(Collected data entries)
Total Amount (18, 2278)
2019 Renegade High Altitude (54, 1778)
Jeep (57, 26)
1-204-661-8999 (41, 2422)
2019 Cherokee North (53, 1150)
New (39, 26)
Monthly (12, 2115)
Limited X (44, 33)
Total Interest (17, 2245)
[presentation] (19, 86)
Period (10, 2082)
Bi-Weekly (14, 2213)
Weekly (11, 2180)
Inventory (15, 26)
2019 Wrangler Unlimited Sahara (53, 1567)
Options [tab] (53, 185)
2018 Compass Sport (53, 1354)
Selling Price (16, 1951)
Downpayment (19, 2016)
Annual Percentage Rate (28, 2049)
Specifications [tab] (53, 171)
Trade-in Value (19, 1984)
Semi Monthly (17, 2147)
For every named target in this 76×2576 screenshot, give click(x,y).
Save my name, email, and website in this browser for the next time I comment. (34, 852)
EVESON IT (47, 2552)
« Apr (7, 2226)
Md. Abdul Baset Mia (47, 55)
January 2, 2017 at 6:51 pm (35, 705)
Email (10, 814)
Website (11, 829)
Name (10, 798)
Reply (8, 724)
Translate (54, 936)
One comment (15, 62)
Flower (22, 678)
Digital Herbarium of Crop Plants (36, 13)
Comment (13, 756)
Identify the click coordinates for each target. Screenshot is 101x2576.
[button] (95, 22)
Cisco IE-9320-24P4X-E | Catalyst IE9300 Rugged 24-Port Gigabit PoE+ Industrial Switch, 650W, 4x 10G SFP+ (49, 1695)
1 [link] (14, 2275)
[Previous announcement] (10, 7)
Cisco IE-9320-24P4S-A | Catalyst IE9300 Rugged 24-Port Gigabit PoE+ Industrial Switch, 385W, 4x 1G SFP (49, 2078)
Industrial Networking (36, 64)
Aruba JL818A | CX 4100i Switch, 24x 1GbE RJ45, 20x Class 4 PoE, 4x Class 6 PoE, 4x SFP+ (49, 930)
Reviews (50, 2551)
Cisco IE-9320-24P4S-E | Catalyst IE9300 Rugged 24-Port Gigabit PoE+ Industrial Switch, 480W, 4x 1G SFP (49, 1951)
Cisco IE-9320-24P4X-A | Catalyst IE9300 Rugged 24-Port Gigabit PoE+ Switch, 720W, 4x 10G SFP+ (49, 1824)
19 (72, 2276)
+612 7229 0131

[What you will do]
Find the lines in the records that contain the word "this", then copy every one of them.

[Exercise answer]
For every named target in this 76×2576 screenshot, give click(x,y).
Save my name, email, and website in this browser for the next time I comment. (34, 852)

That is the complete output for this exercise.